Attention Merchant Business Model

attention-business-models-compared
In an asymmetric business model, the organization doesn’t monetize the user directly, but it leverages the data users provide coupled with technology, thus having a key customer pay to sustain the core asset. For example, Google makes money by leveraging users’ data, combined with its algorithms sold to advertisers for visibility. This is how attention merchants make monetize their business models.

Wholesale Business Model

wholesale-business-model
The wholesale model is a selling model where wholesalers sell their products in bulk to a retailer at a discounted price. The retailer then on-sells the products to consumers at a higher price. In the wholesale model, a wholesaler sells products in bulk to retail outlets for onward sale. Occasionally, the wholesaler sells direct to the consumer, with supermarket giant Costco the most obvious example.

Retail Business Model

retail-business-model
A retail business model follows a direct-to-consumer approach, also called B2C, where the company sells directly to final customers a processed/finished product. This implies a business model that is mostly local-based, it carries higher margins, but also higher costs and distribution risks.

B2B2C

b2b2c
A B2B2C is a particular kind of business model where a company, rather than accessing the consumer market directly, it does that via another business. Yet the final consumers will recognize the brand or the service provided by the B2B2C. The company offering the service might gain direct access to consumers over time.

Crowdsourcing Business Model

crowdsourcing
The term “crowdsourcing” was first coined by Wired Magazine editor Jeff Howe in a 2006 article titled Rise of Crowdsourcing. Though the practice has existed in some form or another for centuries, it rose to prominence when eCommerce, social media, and smartphone culture began to emerge.

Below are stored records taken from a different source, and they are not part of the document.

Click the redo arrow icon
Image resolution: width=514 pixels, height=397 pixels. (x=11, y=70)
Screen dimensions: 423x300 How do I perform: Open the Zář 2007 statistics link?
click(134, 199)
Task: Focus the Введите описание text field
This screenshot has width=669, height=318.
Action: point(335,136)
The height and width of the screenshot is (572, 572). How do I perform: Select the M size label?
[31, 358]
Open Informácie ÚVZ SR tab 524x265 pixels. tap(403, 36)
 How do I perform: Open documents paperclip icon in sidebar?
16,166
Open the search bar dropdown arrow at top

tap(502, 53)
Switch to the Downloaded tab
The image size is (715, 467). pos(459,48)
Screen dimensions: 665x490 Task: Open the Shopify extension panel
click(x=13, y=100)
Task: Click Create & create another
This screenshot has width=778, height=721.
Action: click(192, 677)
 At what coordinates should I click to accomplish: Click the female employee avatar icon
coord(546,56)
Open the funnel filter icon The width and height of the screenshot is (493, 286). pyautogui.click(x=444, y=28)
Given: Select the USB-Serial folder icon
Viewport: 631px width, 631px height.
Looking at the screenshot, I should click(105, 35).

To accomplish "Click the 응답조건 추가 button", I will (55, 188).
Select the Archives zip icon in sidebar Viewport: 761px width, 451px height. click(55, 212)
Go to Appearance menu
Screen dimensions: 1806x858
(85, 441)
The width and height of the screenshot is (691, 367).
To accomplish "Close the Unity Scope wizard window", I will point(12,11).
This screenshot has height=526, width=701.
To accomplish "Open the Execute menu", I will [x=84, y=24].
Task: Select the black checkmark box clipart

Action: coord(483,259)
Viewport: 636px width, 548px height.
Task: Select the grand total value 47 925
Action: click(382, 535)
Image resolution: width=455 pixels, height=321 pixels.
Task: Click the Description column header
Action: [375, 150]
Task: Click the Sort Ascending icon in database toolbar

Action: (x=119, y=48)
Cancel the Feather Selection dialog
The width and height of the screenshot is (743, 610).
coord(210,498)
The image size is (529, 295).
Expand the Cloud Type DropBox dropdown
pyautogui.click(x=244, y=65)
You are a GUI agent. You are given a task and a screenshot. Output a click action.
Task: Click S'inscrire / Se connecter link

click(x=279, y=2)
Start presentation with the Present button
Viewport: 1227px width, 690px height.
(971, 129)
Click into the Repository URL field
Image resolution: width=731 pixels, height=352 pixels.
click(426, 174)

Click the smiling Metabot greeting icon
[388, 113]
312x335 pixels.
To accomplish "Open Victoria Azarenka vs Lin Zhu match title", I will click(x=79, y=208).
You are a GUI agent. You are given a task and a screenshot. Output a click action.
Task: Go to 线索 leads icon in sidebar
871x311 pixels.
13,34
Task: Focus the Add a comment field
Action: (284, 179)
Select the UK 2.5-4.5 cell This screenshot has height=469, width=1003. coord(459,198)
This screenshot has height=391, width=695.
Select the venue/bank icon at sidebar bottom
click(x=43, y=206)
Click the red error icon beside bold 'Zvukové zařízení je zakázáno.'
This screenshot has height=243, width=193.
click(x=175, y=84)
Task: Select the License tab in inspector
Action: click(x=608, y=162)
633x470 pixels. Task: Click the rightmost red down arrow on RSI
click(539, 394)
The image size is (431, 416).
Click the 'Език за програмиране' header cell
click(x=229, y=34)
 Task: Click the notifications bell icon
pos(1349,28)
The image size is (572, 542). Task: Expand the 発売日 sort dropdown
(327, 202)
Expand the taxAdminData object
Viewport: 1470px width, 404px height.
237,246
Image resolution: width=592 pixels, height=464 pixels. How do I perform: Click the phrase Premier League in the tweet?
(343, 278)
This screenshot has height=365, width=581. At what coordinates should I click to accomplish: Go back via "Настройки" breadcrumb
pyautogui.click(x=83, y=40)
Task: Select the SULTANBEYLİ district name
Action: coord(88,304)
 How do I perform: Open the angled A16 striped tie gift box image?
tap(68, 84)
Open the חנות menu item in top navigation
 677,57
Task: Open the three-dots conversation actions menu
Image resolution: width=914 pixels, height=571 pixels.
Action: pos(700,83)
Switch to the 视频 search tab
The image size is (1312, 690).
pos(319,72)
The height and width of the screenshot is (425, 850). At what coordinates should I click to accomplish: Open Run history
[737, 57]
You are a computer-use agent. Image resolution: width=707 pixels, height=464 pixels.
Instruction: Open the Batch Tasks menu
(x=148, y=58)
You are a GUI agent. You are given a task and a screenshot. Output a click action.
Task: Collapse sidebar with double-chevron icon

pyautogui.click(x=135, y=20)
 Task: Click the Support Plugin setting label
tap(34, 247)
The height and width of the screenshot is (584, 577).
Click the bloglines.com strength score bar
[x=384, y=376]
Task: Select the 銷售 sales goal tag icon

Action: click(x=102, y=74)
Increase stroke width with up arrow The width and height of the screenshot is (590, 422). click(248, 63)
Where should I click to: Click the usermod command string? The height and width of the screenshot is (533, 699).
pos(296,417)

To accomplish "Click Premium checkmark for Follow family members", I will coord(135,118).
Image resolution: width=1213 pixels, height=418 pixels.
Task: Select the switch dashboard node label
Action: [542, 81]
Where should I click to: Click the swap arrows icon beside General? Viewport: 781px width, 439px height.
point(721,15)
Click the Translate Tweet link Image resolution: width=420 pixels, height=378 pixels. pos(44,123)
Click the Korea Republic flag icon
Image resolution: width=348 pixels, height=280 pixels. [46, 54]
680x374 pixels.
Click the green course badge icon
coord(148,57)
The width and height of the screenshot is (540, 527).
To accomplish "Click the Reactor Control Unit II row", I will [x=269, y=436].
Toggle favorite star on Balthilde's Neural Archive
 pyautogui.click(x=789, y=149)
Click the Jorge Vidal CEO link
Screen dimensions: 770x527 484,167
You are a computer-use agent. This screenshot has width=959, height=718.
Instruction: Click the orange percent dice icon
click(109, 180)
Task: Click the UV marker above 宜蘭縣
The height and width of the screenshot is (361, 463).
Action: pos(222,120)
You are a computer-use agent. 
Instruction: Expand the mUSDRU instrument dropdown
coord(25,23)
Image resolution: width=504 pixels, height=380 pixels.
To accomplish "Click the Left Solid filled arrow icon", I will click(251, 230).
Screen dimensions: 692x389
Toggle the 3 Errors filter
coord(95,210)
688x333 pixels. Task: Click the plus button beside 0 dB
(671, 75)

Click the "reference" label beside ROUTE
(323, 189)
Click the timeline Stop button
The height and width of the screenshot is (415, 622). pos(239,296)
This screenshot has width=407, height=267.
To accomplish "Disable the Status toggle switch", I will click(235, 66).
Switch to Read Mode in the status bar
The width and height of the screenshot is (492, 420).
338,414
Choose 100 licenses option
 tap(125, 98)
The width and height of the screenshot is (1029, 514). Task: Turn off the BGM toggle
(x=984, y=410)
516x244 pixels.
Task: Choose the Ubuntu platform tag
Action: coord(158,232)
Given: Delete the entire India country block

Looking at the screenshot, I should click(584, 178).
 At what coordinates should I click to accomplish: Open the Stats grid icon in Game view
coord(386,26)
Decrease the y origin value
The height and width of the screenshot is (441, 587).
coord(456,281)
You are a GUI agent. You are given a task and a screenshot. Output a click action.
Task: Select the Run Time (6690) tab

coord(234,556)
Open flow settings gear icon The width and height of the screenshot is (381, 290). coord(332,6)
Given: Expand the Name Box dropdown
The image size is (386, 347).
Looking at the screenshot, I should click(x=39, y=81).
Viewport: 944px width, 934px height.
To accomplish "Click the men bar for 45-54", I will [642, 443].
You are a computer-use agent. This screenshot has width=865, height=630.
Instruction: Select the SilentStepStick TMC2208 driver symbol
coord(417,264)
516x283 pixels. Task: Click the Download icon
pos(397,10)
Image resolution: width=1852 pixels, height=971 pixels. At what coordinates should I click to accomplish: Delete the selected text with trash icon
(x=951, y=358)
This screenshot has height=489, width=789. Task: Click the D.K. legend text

Crowdsourcing is the act of obtaining knowledge, goods, services, or opinions from a group of people. These people submit information via social media, smartphone apps, or dedicated crowdsourcing platforms.

Open-Core Business Model

open-core
While the term has been coined by Andrew Lampitt, open-core is an evolution of open-source. Where a core part of the software/platform is offered for free, while on top of it are built premium features or add-ons, which get monetized by the corporation who developed the software/platform. An example of the GitLab open core model, where the hosted service is free and open, while the software is closed.

Open Source vs. Freemium

open-source-business-model
Open source is licensed and usually developed and maintained by a community of independent developers. While the freemium is developed in-house. Thus the freemium give the company that developed it, full control over its distribution. In an open-source model, the for-profit company has to distribute its premium version per its open-source licensing model.

Freemium Business Model

freemium-business-model
The freemium – unless the whole organization is aligned around it – is a growth strategy rather than a business model. A free service is provided to a majority of users, while a small percentage of those users convert into paying customers through the sales funnel. Free users will help spread the brand through word of mouth.

Freeterprise Business Model

freeterprise-business-model
A freeterprise is a combination of free and enterprise where free professional accounts are driven into the funnel through the free product. As the opportunity is identified the company assigns the free account to a salesperson within the organization (inside sales or fields sales) to convert that into a B2B/enterprise account.

Franchising Business Model

franchained-business-model
In a franchained business model (a short-term chain, long-term franchise) model, the company deliberately launched its operations by keeping tight ownership on the main assets, while those are established, thus choosing a chain model. Once operations are running and established, the company divests its ownership and opts instead for a franchising model.